The posts are hand hewn barn beams I salvaged from a neighbours barn. I cleaned them up witha chisel, knife and Osbourne brush. The headboard is a harder species, not sure which, but the foot board posts are fir or spruce I'm thinking. Both have substantial cracks in them and various nail holes, mortises and knots. The footboard cross boards are rough cut oak or ash that we salvaged from a renovation on the farmhouse. I softened them up and smoothed them with the Osbourne brush. I'm think the headboard boards are pine, and were again salvaged and cleaned up. The head and footboard will be filled in with salvaged tongue and groove pine, rough cut side out. They were smoothed up with the Osbourned brush as well. The mattress 'stringers' are just new lumber I left rough cut from the sawmill (band type). The mortise and tenons will be pegged with (new) 1" poplar dowels. 

I really like the colouring of the wood as it is now and just want something that make the grain and distressing 'pop' and maybe darken up the old oak/ash a little as it's somewhat bland. I really don't want to yellow it much more... just give it a little more vibrance. The old, black weathering is still showing on some of the beams, and I'd like to let that still show through and as well enhance the rough cut lumber by darkening/blackening the tooling marks?

Anyway, I'd really appreciate any opinions or suggestions you guys might have as I'd like to tie this project up as it's been really chewing into my time and i'd love to see it done. i'm almost at a standstill now until I decide on a finish. I really don't know what direction to go in.

THANKS!


----------



## chemmy (Dec 13, 2011)

one problem, i - we, can't tell what the color will be once wetted with whatever you may use to finish with. please get back with a couple of pics where its wet with water/mineral spirits/alcohol/ or what ever is handy and present ok? much more can be given then as to what your saying your looking for,:yes: 

PS: wet "all" of the woods not just the pine ok?

sincerely, 

chemmy


----------



## Dominick (May 2, 2011)

We got two longknifes here On wood talk.


----------



## chemmy (Dec 13, 2011)

Dominick said:


> We got two longknifes her. On wood talk.

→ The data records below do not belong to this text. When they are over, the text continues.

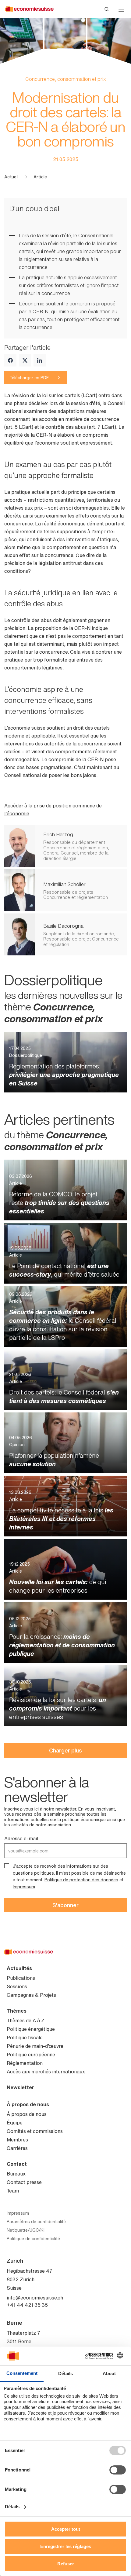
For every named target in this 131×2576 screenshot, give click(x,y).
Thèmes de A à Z (25, 2020)
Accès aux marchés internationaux (46, 2071)
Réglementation (25, 2063)
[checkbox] (6, 1865)
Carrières (17, 2148)
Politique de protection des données (81, 1879)
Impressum (24, 1886)
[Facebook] (10, 360)
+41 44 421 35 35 (27, 2305)
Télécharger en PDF (29, 377)
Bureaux (16, 2173)
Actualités (19, 1968)
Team (13, 2190)
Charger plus (65, 1750)
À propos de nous (28, 2104)
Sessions (17, 1986)
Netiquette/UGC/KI (25, 2230)
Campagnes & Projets (31, 1995)
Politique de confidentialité (33, 2239)
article (40, 177)
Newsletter (20, 2087)
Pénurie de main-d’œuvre (35, 2046)
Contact (17, 2164)
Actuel (11, 177)
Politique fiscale (25, 2037)
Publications (21, 1978)
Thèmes (17, 2010)
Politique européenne (31, 2054)
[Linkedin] (40, 360)
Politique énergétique (31, 2029)
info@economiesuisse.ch (35, 2297)
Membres (17, 2139)
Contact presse (24, 2182)
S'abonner (65, 1905)
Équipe (15, 2122)
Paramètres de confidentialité (36, 2222)
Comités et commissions (35, 2131)
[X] (25, 360)
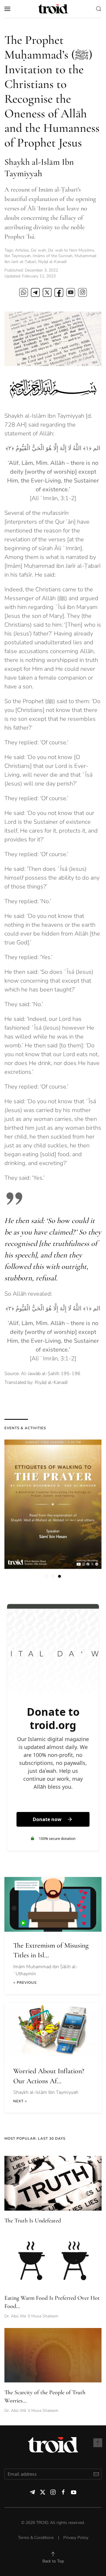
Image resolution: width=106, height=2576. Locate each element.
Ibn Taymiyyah (17, 256)
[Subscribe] (96, 2474)
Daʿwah (38, 250)
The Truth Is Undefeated (32, 2220)
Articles (22, 250)
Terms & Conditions (36, 2537)
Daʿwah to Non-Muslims (71, 250)
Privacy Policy (75, 2537)
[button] (7, 9)
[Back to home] (53, 9)
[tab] (46, 1576)
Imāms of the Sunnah (52, 256)
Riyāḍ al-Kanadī (52, 261)
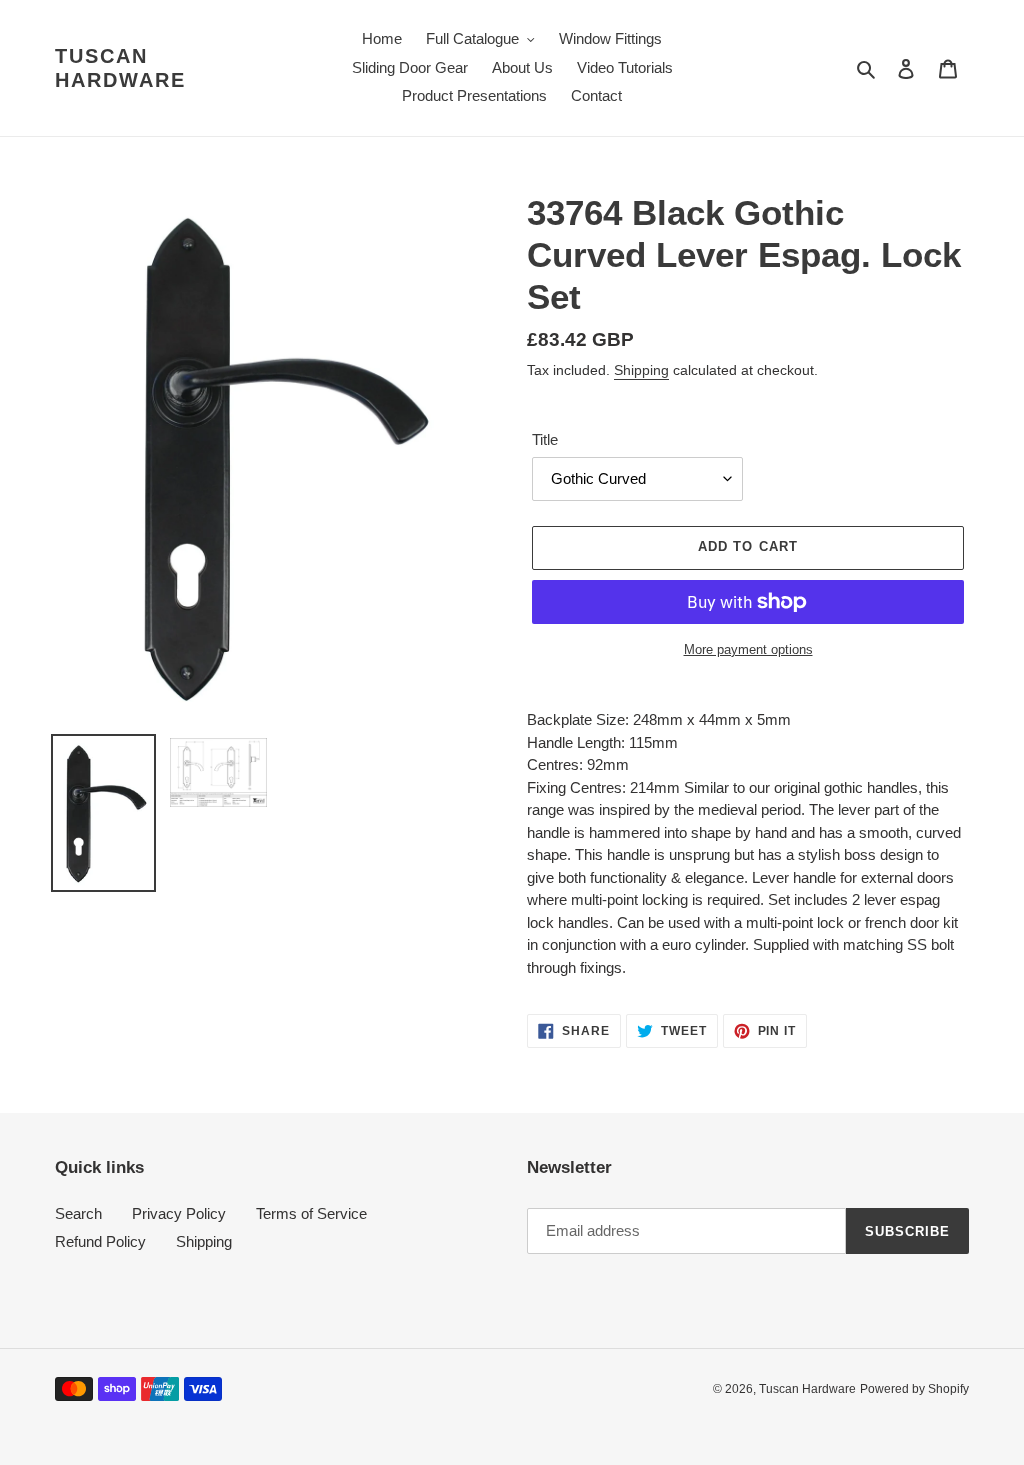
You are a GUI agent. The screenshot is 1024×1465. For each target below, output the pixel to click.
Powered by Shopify (914, 1389)
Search (78, 1213)
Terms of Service (311, 1213)
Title (545, 439)
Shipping (641, 370)
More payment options (748, 649)
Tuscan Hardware (120, 68)
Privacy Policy (179, 1213)
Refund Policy (100, 1241)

Then that would be two "longknives" the "her" i'm not sure about, lol:laughing:


----------



## Dominick (May 2, 2011)

chemmy said:


> Then that would be two "longknives" the "her" i'm not sure about, lol:laughing:


There is no her. Here chemmy. Come on get it together. Lol.


----------



## Dominick (May 2, 2011)

By the way. Very nice bed frame.


----------



## chemmy (Dec 13, 2011)

Dominick said:


> There is no her. Here chemmy. Come on get it together. Lol.


:blink::huh::shifty::icon_cool::laughing::yes:


----------



## Long Knife (Feb 19, 2012)

chemmy said:


> one problem, i - we, can't tell what the color will be once wetted with whatever you may use to finish with. please get back with a couple of pics where its wet with water/mineral spirits/alcohol/ or what ever is handy and present ok? much more can be given then as to what your saying your looking for,:yes:
> 
> PS: wet "all" of the woods not just the pine ok?
> 
> ...


Thanks. I should be heading to the shop to cut the dados into the rails for the t&g pine tommorow and I'll try wetting down some of the wood.

The more I read, the more I'm leaning towards tung oil.... other than the price. I'm not too far from Lee Valley tools up here, but it runs about $40 a liter (1/4 gallon).

As far as the name Long Knife... wehn it wouldn't let me enter "Longknife" as a nickname I thought that surely there couldn't be another one on here... guess I was wrong.

Once the bed is done I'll try and post a project documentation thread (if you guys have something like that here).


----------



## chemmy (Dec 13, 2011)

Long Knife said:


> Thanks. I should be heading to the shop to cut the dados into the rails for the t&g pine tommorow and I'll try wetting down some of the wood.
> 
> The more I read, the more I'm leaning towards tung oil.... other than the price. I'm not too far from Lee Valley tools up here, but it runs about $40 a liter (1/4 gallon).
> 
> ...


Thanks longknife:thumbsup:


----------